Yodŏk is a county in South Hamgyŏng province, North Korea. Originally part of Yŏnghŭng county (now Kŭmya County), it became a separate entity as part of the 1952 reorganization of local government.

==Name==
The County is named after a fortress that was built in the region in 1023 called Yodokjin, meaning "A fortress on a hill where the sun shines".

==History==

===Ancient times===
The region was under the dominion of the kingdom of OKjeo, which formed its southern regions. In 56 it was incorporated into the kingdom of Goguryeo, and during the rule of Goguryeo the region was called Jangryongjin, Dangmun, or Bakpyong County. The region was administered under the Namgyongnamhae department under Balhae.

===Medieval times===
After the fall of Balhae, the region was roamed by the Jurchens, until they were reincorporated into the kingdom of Goryeo in 920. The region was renamed as Hwaju, and fortresses were constructed including the famous Cheolli Jangseong. The region went under the control of Ssangseong Prefectures, after Goryeo was defeated by the Yuan dynasty.

===Japanese occupation===
The regions that forms modern day Yodok County today, were administered under Yonghung County (formed as a result of a subdivision change in 1895) as follows,

====Sonhungmyon====
Sonhungmyon was a myon that was originally known as Sondokmyon in 1907, was named as Sonhung in 1910.The region was mountainous and known for growing potatoes, beans and Foxtail millets, and was known for grazing cows and the production of timber. A branch of the Yonghung river called the Bulryusu was a river known to be a ritual site for kings and housed the Jinjung temple where an oral story of a buddhist monk exists. It also had ruins of a fortress called Pyongchonsansong.

====Yodokmyon====
Yodokmyon was a myon known for weaving textiles made from cannabis. It had the Yodokjin and Wolwangryong peak.

====Hwengchonmyon====
Hwengchonmyon hosted an ancient fortress ruin called Gocholongsongji. It also was known for its market of livestock.

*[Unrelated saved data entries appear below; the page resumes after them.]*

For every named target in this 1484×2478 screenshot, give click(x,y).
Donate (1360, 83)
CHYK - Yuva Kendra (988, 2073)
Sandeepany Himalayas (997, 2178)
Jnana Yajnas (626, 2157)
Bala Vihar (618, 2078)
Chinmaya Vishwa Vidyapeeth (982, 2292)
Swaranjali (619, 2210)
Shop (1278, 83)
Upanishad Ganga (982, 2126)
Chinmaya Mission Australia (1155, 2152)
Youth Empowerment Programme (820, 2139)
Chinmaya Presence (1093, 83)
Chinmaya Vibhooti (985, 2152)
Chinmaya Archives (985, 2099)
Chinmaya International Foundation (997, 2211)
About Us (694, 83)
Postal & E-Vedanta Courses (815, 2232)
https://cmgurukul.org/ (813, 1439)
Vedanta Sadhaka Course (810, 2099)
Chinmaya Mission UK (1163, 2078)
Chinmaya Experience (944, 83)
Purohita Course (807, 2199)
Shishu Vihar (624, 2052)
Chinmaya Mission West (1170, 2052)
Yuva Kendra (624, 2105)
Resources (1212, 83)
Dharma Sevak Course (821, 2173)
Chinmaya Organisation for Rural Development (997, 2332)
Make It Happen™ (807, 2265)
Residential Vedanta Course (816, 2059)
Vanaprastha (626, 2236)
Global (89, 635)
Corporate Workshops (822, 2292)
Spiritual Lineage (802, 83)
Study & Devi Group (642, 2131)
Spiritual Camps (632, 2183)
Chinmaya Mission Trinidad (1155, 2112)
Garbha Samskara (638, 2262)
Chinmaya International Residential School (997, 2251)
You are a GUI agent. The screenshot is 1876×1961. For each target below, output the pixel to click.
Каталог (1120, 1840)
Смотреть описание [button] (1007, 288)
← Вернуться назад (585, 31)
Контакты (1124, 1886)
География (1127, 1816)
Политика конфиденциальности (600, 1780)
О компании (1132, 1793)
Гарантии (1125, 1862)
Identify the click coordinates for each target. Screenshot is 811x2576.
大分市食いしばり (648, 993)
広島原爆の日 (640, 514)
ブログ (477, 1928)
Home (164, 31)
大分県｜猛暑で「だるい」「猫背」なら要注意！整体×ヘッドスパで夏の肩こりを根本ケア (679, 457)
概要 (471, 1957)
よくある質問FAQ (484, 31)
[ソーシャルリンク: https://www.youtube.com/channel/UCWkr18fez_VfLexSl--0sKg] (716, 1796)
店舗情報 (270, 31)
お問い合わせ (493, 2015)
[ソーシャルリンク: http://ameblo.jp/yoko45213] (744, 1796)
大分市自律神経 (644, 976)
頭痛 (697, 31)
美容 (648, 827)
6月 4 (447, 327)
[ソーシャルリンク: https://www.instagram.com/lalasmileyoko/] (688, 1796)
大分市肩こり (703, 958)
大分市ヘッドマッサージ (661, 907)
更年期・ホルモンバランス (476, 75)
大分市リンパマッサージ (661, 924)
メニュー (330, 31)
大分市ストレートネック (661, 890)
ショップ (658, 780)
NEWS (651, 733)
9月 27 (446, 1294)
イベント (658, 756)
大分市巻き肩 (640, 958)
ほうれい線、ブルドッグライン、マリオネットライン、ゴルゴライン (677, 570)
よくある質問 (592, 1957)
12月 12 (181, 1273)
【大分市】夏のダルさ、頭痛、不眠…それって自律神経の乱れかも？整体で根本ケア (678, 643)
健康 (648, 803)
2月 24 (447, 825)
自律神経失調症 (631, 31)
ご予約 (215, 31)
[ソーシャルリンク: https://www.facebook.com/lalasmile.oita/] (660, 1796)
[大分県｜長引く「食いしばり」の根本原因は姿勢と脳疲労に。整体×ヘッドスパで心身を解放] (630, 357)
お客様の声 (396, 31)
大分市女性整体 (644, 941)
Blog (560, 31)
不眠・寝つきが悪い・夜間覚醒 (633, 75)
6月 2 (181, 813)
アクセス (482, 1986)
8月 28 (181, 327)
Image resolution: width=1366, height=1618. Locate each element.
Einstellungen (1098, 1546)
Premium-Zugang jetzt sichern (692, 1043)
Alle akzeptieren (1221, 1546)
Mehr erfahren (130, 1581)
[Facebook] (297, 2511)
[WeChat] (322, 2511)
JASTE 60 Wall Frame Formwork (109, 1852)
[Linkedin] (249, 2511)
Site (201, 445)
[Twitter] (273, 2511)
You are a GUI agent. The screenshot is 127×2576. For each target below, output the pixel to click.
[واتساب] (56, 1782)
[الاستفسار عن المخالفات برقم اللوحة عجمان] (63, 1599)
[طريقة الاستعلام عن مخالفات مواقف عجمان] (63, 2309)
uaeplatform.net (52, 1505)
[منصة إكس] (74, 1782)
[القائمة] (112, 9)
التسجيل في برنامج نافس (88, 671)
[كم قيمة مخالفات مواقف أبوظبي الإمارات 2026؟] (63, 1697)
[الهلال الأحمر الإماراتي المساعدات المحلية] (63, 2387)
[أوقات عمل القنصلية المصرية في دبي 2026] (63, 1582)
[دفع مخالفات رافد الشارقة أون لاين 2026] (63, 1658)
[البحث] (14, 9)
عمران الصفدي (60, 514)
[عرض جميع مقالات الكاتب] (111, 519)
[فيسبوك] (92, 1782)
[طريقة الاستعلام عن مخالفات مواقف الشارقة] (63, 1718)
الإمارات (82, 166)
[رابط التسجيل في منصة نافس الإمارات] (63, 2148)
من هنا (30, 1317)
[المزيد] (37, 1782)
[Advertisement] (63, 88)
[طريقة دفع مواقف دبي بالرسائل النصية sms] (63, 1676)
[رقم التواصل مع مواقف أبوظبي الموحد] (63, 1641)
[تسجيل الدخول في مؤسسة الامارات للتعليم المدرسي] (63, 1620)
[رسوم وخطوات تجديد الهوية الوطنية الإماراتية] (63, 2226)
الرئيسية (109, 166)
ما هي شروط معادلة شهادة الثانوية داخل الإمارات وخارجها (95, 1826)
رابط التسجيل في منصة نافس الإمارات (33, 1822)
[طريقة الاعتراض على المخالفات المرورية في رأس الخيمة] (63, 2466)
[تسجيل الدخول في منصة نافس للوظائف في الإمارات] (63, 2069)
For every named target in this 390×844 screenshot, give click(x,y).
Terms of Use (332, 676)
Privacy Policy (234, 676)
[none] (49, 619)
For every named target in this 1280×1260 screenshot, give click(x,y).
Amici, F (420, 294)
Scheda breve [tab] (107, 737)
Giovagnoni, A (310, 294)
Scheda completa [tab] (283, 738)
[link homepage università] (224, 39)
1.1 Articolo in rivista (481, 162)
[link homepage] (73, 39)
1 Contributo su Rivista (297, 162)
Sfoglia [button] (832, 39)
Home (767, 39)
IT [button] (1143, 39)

===After liberation of Northern Korea===
The county was part of Yonghung County, until 1952. The county was formed from Sonhungmyon, Yodokmyon and 23 ris that were part of Hwengchonmyon, which was part of Yonghung County.

==Natural geography==
Most of the county is mountainous. Yodŏk is traversed by the Rangrim and Puktaebong ranges. The chief river is the Ryonghŭng. The highest point is Raganbong. Roughly 90% of the county's area is forestland.

==Administrative divisions==
Yodŏk county is divided into 1 ŭp (town) and 21 ri (villages):

| * Yodŏk-ŭp * Ch'ŏnhŭng-ri * Hŭngsang-ri * Hyangbong-ri * Inhŭng-ri * Inhwa-ri * Kuŭp-ri * Kwanp'yŏng-ri * Misam-ri * Mun'am-ri * P'yŏngjŏl-li | * P'yŏngwŏl-li * Ripsŏng-ri * Ryangsu-ri * Ryongp'yŏng-ri * Sŏng-ri * Sŏngch'ŏl-li * Songdo-ri * Taesung-ri * Tongsal-li * Unhŭng-ri * Wansal-li |

==Economy==
Due to the rugged terrain, agriculture is nearly impossible. However, a few farms are tucked into the mountains, harvesting maize, soybeans, millet, wheat and barley.

==Transport==
Yodŏk county is served primarily by roads, but there is a single railway station on the P'yŏngra line of the Korean State Railway in Yodŏk-ŭp.

==Camp==
Yodŏk is the site of the Yodŏk concentration camp.